In northern France, Massei et al. (2007, 2010) and Massei and Fournier (2012) identified clear co-variation between the NAO index, precipitation and discharge in the Seine river watershed at specific time-scales: interannual (∼7-years) and interdecadal (∼17-years). Dieppois et al. (2013, 2016) then proposed that interdecadal to multidecadal hydroclimatic fluctuations in the Seine river watershed were associated with a south-eastward (southwestward) shift of the Icelandic Low (Azores High), which is particularly pronounced in Spring. This interdecadal shift in the NAO center action was consistent with Fritier et al. (2012), who showed that ∼17 years interdecadal fluctuations were significantly detected in the Icelandic low, only. According to Hilmer and Jung (2000), anomalous sea-ice and fresh through Fram Strait could have helped to drive such an eastward shift in the Icelandic Low over the recent decades, and at the interdecadal time-scale.
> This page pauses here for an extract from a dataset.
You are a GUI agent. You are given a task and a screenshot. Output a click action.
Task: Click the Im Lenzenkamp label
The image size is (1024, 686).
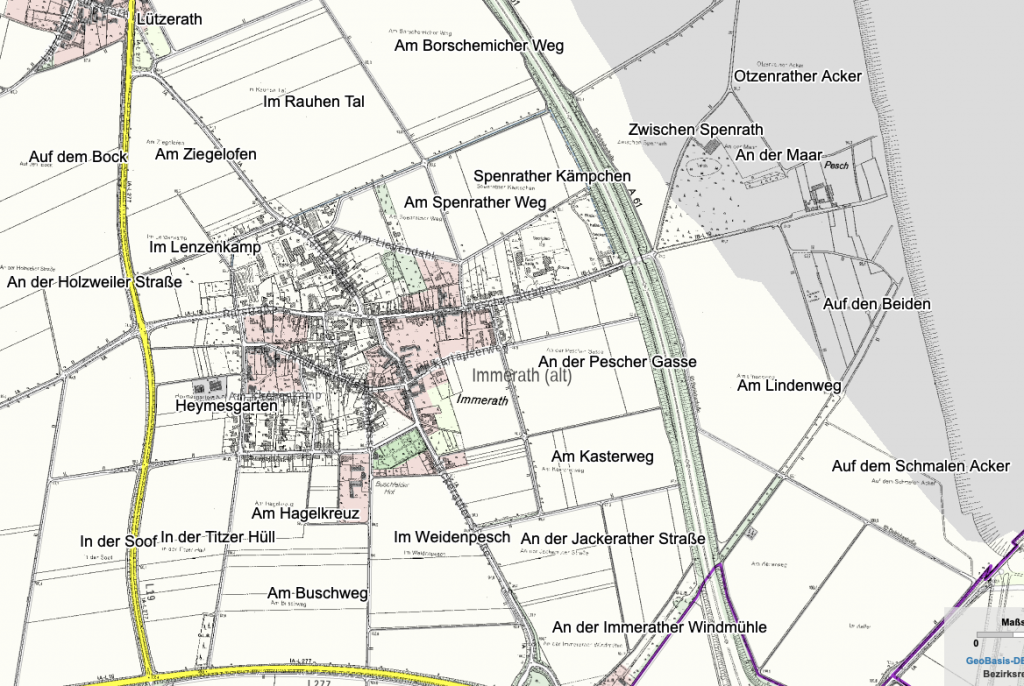point(204,246)

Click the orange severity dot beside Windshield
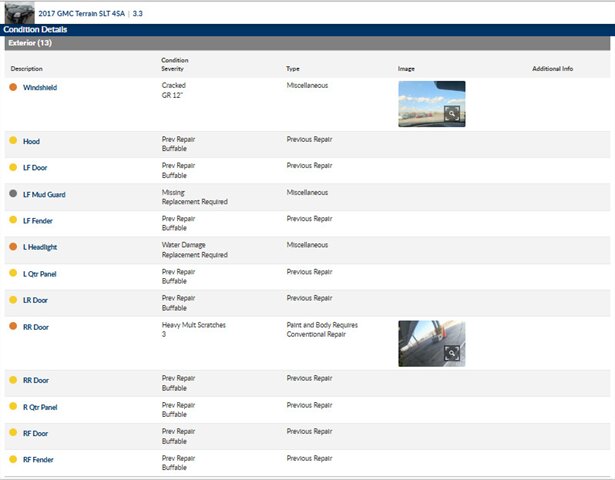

Similar interactions between Arctic sea-ice, which would be linked to the AMO, could also occur at the multidecadal time-scale, as suggested by the recent work of Miles et al. (2014). In addition, combining composite/correlation analysis and multiresolution filtering technics, Massei et al. (2017) show that atmospheric patterns linked to rainfall and streamflow in the Seine river watershed, where progressively shifting from local/regional convective atmospheric patterns (i.e. rainfall associated with low-pressure system centered on the watershed) to large-scale zonal circulations (i.e. NAO-like patterns) from intraseasonal (∼3 months) to interdecadal (∼17 years) time-scales. While previous studies suggested climate-streamflow predictions were using raw data (e.g. Lavers et al., 2013), Massei et al. (2017) highlighted that prediction skills could thus be substantially improved by tracking the predictor at the different time-scales.

4 Research issues deserving increasing attention: assessing the role of large-scale basin characteristics and bridging the gap between historical period and palaeo-hydroclimatic time-scales

Amongst many scientific questions that still need to be addressed in the field of large-scale hydrology, investigating the role of basin properties on hydrological variability and the need for long-term hydrological reconstructions in particular constitute important issues to which more efforts should be focused. On the one hand, it appears crucial to gain new insights into understanding physical processes at play in watersheds, including for instance recharge processes or surface water/ground water interactions. In particular, improving upscaling procedures would be needed, that would allow for a more realistic consideration of local-scale processes in large-scale hydrological models. On the other hand, the need for a better understanding and more comprehensive characterization of long-term variability in a context of climate change requires “zooming out” hydrological time series; looking back at the past may constitute one important means to assess the significance of observed trends and low-frequency variations, and to disentangle natural and anthropogenic hydroclimatic variations.

4.1 The influence of basin characteristics on hydrological response to climate variability and change

Assessing the relationships between large-scale climate and hydrological variations from the watershed scale up to the regional or even continental scale very often involves comparison between hydrological output variations, e.g. streamflow (Kingston et al., 2006; Lavers et al., 2013; Massei et al., 2010), low-flow characteristics (Giuntoli et al., 2013), ground water level (Holman et al., 2011; El Janyani et al., 2012; Lavers et al., 2015) and large-scale atmospheric variables or circulation indices.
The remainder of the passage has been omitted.